A lightning strike split the Shawshank tree to half its former glory in 2011, and strong winds blew the rest down several summers later. But Rick Ayres bore witness. He’ll tell you that when he reached that oak tree, still voluminous and umbrella-like when viewed from the right angle, he lit a cigarette and began to weep. “This is the happiest day of my life,” he said, and stayed near the tree for over two hours.

“I realize it’s only a movie, but it’s very, very real to me,” Ayres later told me. “I’ve had some people say to me, Geez, you watch it that often? Get a life. Get a hobby or something. I have a life; I have hobbies. But that’s my favorite movie. And if I want to watch it every day, I’ll watch it every day.”

Between 2013 and 2018, more than 600,000 visitors hailing from China, New Zealand, the United Kingdom, and all across America came to see where Shawshank was filmed. Each of them was likely ecstatic to discover how economic stagnation has preserved the Rust Belt town of Mansfield: It still looks just as it did on film 25 years ago, when it served as a stand-in for a quaint Maine hamlet in the 1950s.

Thanks to these pilgrims, the town’s fortunes are rising; their tourism annually brings in $13 million to the area, a figure that almost matches The Shawshank Redemption’s 1994 box office numbers. Though it was deemed a flop upon release, repeat cable showings and rentals gradually won the movie classic status and a fiercely allegiant cult—a long-gestating adoration that has resulted in Shawshank being ranked as IMDb’s highest-rated drama of all time, while a 2015 YouGov poll declared it Britain’s favorite movie.

In anticipation of the film’s 25th anniversary, its cast and crew returned to Mansfield this past August. For some—including director and screenwriter Frank Darabont—it was their first time back since shooting the movie.

“I can’t believe [that] 25 years have gone by since the movie came out. Now it’s an artifact,” Darabont said. “There are people now who can vote, who can drink, who weren’t even born then. To have that perspective of time take place is kind of surreal—I turned 60 this year. I was 34 when we shot this movie. It’s just like, How did that happen?”

Before he influenced all those fans through his film, Frank Darabont was just another Hollywood screenwriter with dreams of directing. He was on his way to achieving those dreams at the 1993 Los Angeles Location Expo, where he had one burning question for attendees: “Hey, you got any big, empty prisons?”

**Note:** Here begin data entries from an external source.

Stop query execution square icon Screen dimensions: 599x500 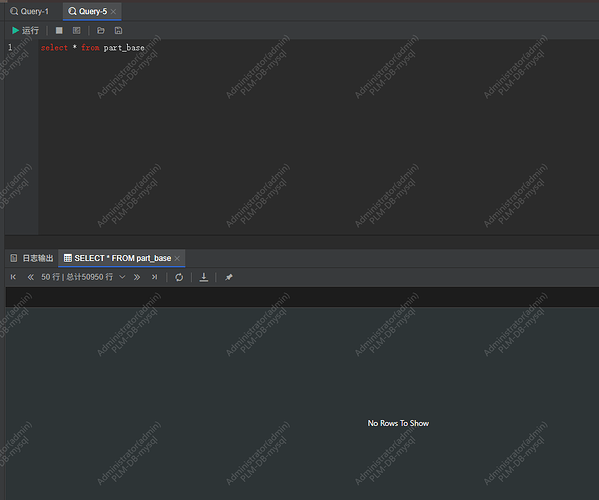(59, 31)
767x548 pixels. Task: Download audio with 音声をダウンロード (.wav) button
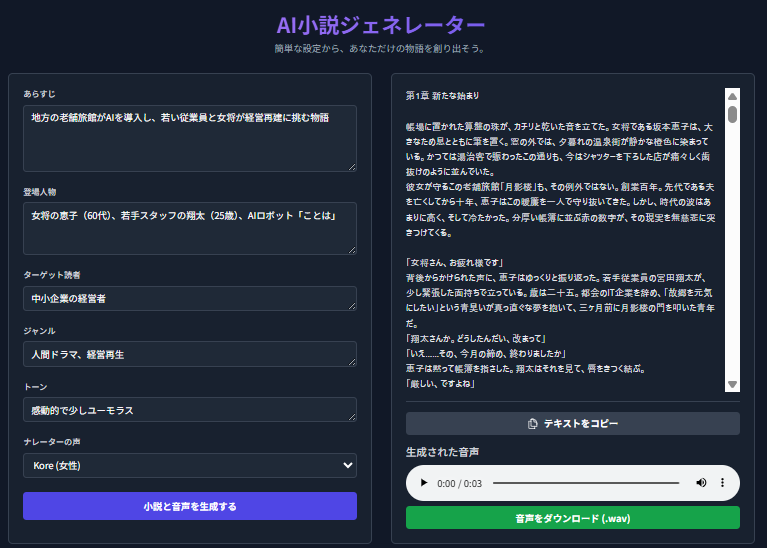click(x=572, y=518)
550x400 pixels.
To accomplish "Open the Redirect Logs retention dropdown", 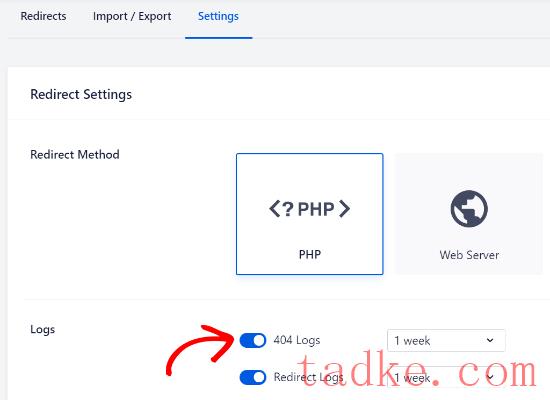I will pos(446,378).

After establishing a foothold writing B-horror flicks, Darabont had written a screenplay based on the Stephen King novella Rita Hayworth and Shawshank Redemption. The script quickly became the talk around studios. Castle Rock, the biggest suitor, was willing to pay him about $4 million for the script under one condition—that Rob Reiner would direct, not Darabont, with Tom Cruise attached to star. Though he struggled with the decision, Darabont refused the offer and insisted on directing, knowing he’d never receive a better screenplay for his first movie. Due in part to Castle Rock producer Liz Glotzer, who threatened to quit if she couldn’t make Shawshank, Darabont eventually closed a deal to helm the project.

Just as The Shawshank Redemption helped revive Mansfield and Upper Sandusky, other films have invigorated locations across the country. You can play catch on the Field of Dreams in Dyersville, Iowa; grab a slice at Mystic Pizza in Mystic, Connecticut; look out for Jaws in Edgartown, Massachusetts; fall in love with Twilight vampires in St. Helens, Oregon. You can’t help but wonder: As Hollywood’s biggest productions increasingly rely on green screens rather than brick-and-mortar locations—and as non-franchise, middle-tier affairs like Shawshank and Mystic Pizza disappear from theaters—will that relationship to films be lost in the process? If there were no freestanding Shawshank Penitentiary, where will the Rick Ayreses and Thomas Barbaras of the world go? For now, these pilgrims have Mansfield. Standing in the Ohio State Reformatory’s Central Guard room with his former cast and crew, Gil Bellows said that, while they were filming Shawshank, he could feel the ghosts of the prisoners around them. “What struck me today,” he added, “is there are new ghosts in this place—and they’re beautiful.”